On Wednesday, 21 June 2023, U.S. District Judge Stephen R. Bough sentenced former FBI intelligence analyst Kendra D. Kingsbury, 50, of Kansas to 46 months in prison to be followed by 3 years of supervised release. Kingsbury is to begin serving her 46-month sentence no later than 21 July 2023.
On 18 May 2021, Kingsbury had been indicted on two counts of unauthorized retention of national defense information in violation of Title 18, United States Code, Section 793(e) (the “Espionage Act”). On 8 June 2023, former U.S. president Donald J. Trump was indicted in part on similar charges. See United States v. Trump (9:23-cr-80101).
Among other things, the indictment against Kingsbury alleges that:
From in or about June 2004, up to and including on or about December 15, 2017, in the Western District of Missouri, and elsewhere, KENDRA KINGSBURY, the defendant, having unauthorized possession of, access to, and control over documents relating to the national defense, did willfully retain the documents and failed to deliver them to the officer or employee of the United States entitled to receive them, to wit, the defendant without authorization retained documents relating to the national defense at her personal residence…
In 2002, in reaction to the Robert Hanssen espionage case, then FBI director Louis Freeh ordered the creation of an FBI “Personnel Security Polygraph Program” whereby FBI employees in sensitive positions would be required to submit to both periodic and random polygraph screening. (In instituting this program, Freeh disregarded the advice of the FBI’s top scientific expert on polygraphy, the late Dr. Drew C. Richardson, then a supervisory special agent assigned to the Laboratory Division.)
The FBI’s Personnel Security Polygraph covers counterintelligence issues. A key counterintelligence topic typically addressed during such polygraph examinations is the mishandling of classified information. Storing classified documents at one’s home constitutes the mishandling of classified information.

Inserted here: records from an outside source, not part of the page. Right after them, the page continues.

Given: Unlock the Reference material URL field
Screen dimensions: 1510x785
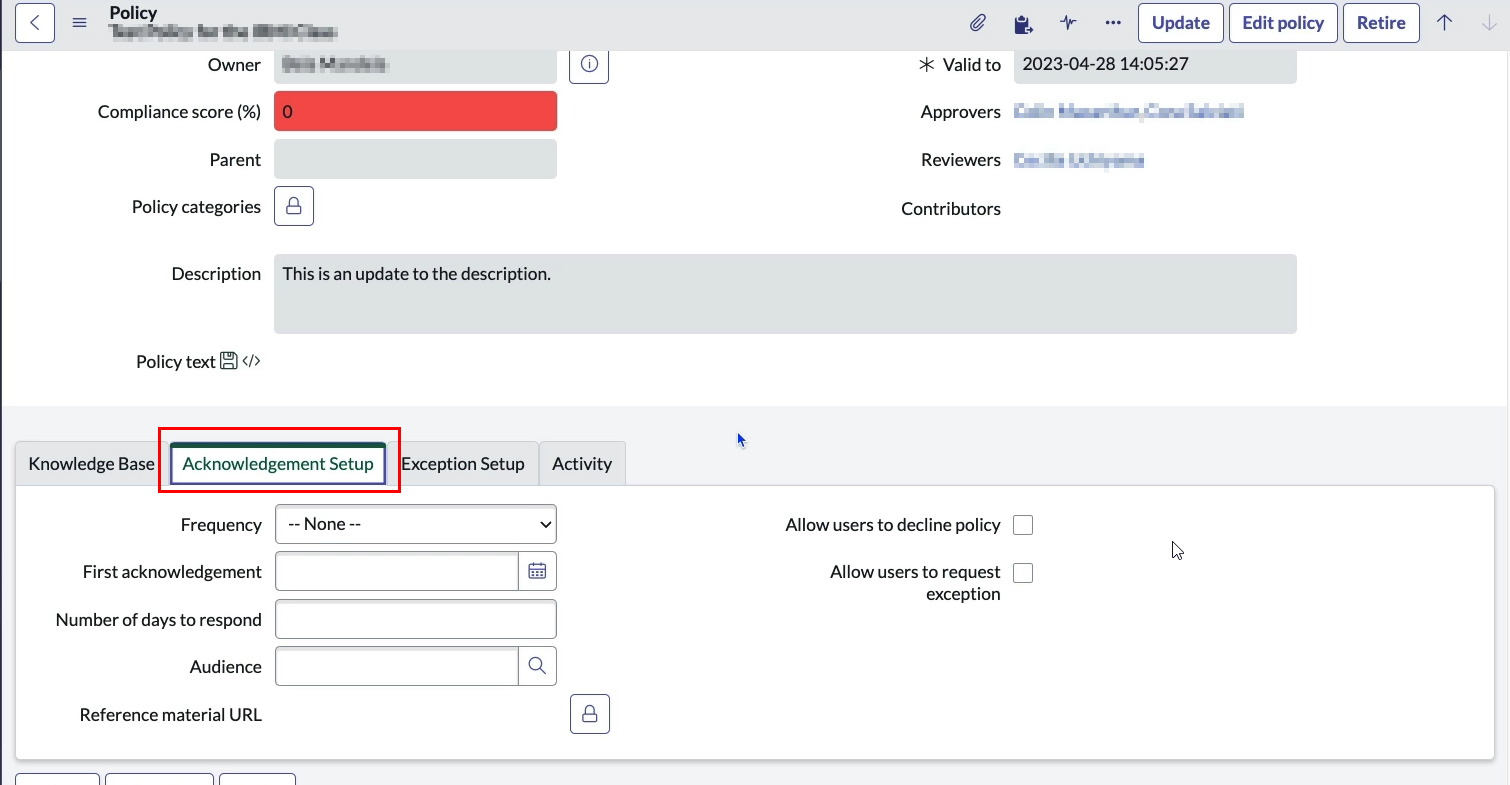Looking at the screenshot, I should pos(590,714).
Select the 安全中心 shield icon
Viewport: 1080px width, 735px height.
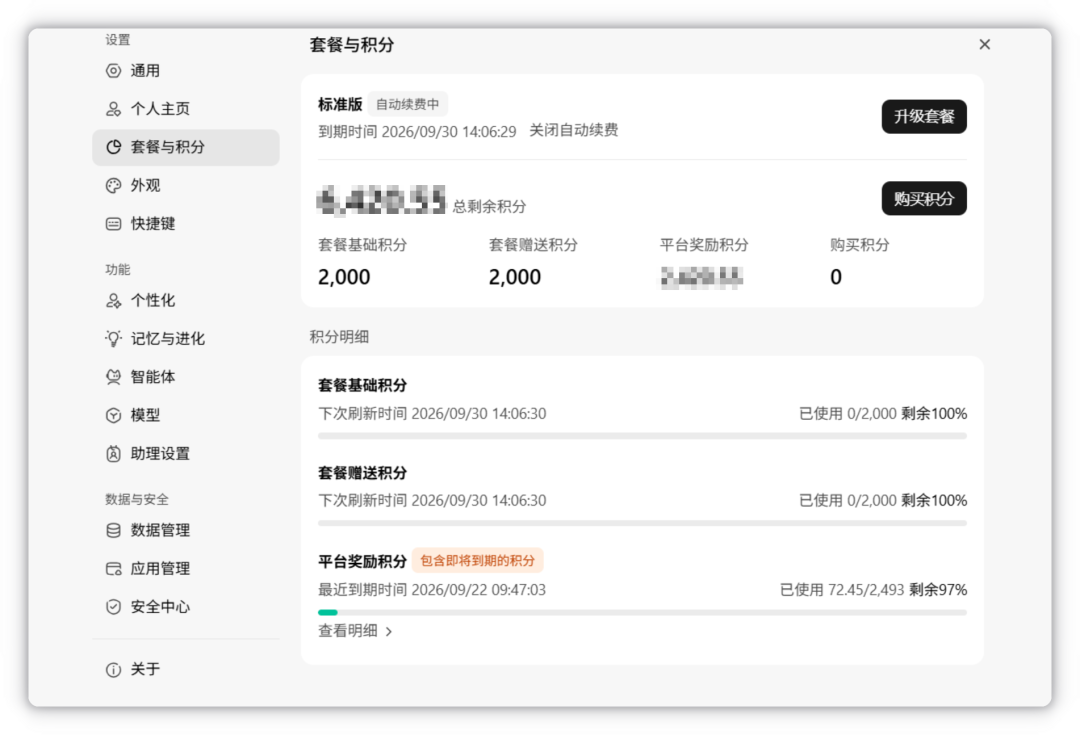tap(113, 607)
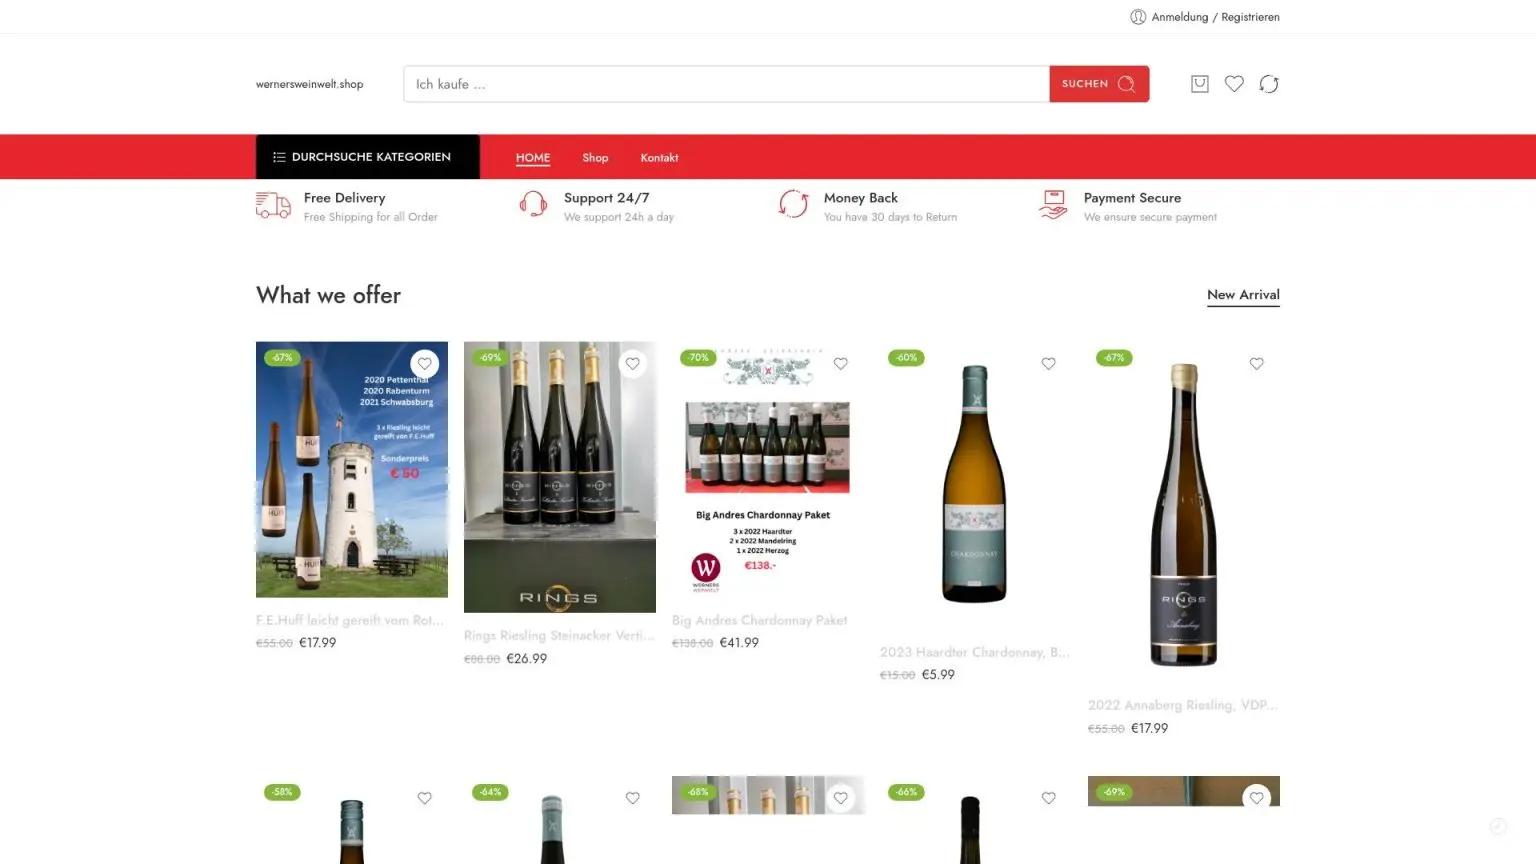This screenshot has height=864, width=1536.
Task: Click the Money Back return icon
Action: [793, 204]
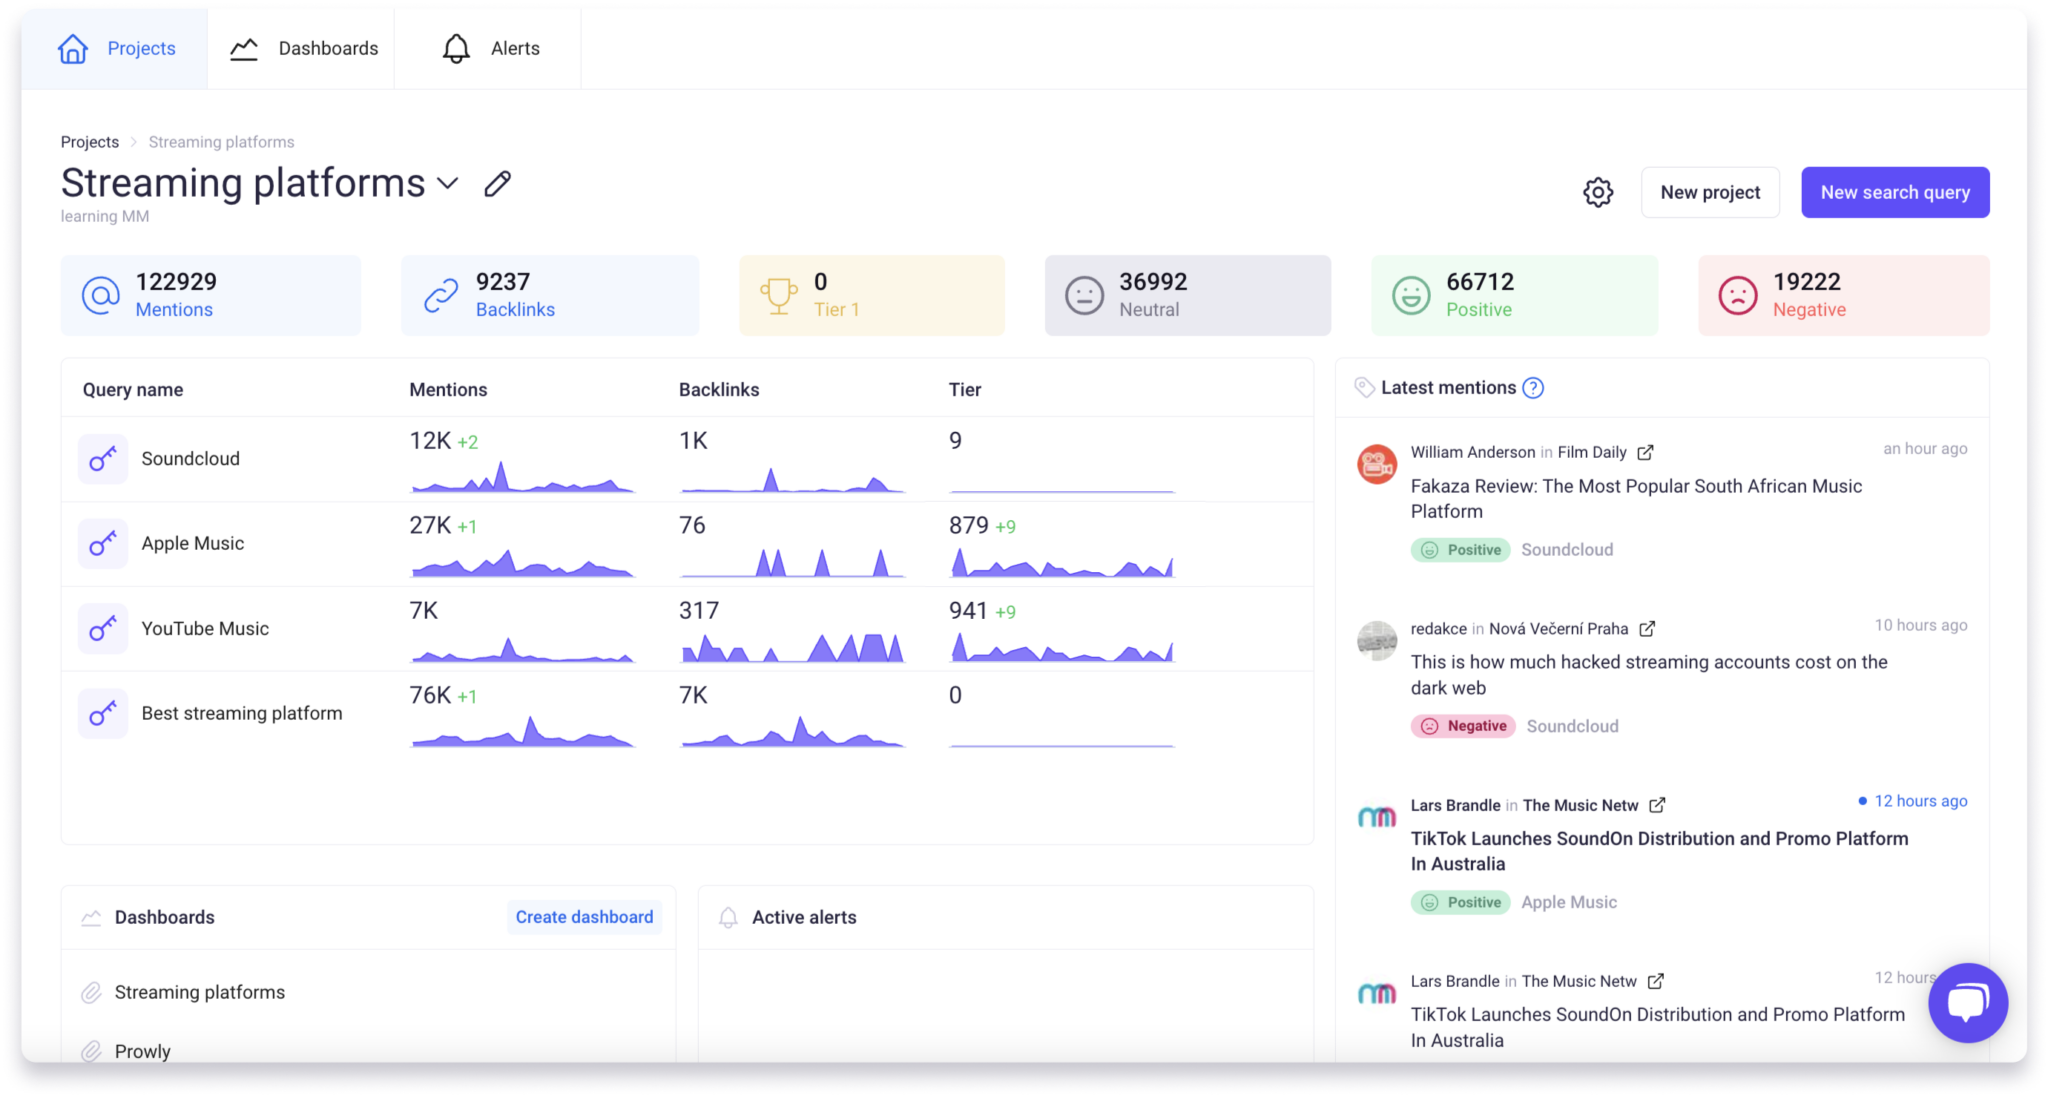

On 13 October 2022, Kendra Kingsbury pleaded guilty to the charges in the indictment. There was no plea agreement with prosecutors.
Kingsbury, as an intelligence analyst who worked on counterintelligence cases, would have been a likely candidate for the Bureau’s Personnel Security Polygraph Program, so the question arises of whether she was ever polygraphed during the 13-year period during which she was admittedly storing national defense information in her home. And if so, what was the result? The FBI has not publicly commented on this.
In its sentencing memorandum, the U.S. government further alleges that telephone records show that between 2007 and 2018, Kingsbury placed phone calls to, and received calls from, telephone numbers known or believed to be associated with individuals who were the targets of counterterrorism investigations. This, too, is the sort of thing that might be addressed during a periodic polygraph examination.
All of this raises the question, why didn’t the FBI’s Personnel Security Polygraph Program detect or deter Kendra Kingsbury’s violations of the Espionage Act?
Another former FBI employee who faces criminal charges under the Espionage Act and who was neither detected nor deterred by the polygraph (and who indeed must have beaten the polygraph if the charges against him are true) is Alexander Yuk Ching Ma, whose trial is presently scheduled to begin in June 2024.